Available records:
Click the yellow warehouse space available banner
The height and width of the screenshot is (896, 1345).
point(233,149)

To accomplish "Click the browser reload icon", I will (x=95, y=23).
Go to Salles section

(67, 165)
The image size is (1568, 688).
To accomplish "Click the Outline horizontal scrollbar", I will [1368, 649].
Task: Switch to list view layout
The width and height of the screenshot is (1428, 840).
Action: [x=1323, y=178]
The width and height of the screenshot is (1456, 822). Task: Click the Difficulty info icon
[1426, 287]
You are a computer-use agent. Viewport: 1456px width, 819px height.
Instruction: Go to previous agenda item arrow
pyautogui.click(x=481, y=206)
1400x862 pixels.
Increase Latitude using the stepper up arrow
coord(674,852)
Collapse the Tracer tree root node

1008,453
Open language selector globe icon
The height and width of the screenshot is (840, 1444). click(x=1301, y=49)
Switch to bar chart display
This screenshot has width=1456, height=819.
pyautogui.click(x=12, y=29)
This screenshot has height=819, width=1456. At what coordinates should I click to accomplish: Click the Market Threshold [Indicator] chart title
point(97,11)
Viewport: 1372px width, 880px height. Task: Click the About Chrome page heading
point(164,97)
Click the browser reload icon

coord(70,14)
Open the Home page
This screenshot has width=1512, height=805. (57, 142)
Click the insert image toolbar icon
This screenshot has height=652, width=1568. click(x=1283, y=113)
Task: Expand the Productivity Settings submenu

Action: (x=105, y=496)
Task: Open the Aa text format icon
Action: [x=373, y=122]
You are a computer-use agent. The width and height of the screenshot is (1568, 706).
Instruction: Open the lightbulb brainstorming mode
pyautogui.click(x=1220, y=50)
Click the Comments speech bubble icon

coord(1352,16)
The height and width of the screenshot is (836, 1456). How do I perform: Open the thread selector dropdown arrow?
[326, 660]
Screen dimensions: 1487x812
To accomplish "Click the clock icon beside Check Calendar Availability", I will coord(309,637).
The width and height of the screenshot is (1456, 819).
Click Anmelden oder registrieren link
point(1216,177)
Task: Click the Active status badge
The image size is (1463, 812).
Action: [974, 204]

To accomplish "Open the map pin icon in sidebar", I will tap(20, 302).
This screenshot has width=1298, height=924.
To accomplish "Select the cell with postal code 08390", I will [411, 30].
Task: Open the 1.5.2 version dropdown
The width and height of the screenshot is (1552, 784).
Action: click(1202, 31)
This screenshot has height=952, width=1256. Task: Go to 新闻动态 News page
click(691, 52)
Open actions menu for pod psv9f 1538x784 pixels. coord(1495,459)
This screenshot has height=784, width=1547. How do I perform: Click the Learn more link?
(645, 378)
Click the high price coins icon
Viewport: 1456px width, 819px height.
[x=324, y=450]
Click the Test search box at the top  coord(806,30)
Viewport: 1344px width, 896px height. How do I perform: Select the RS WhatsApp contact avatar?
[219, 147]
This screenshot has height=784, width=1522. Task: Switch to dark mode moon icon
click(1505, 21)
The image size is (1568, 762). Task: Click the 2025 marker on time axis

What the task requires: What lines of the data contain the string "agent"? List them.

Result for this exercise:
You are a computer-use agent. Viewport: 1456px width, 819px height.
You are a computer-use agent. The width and height of the screenshot is (1568, 706).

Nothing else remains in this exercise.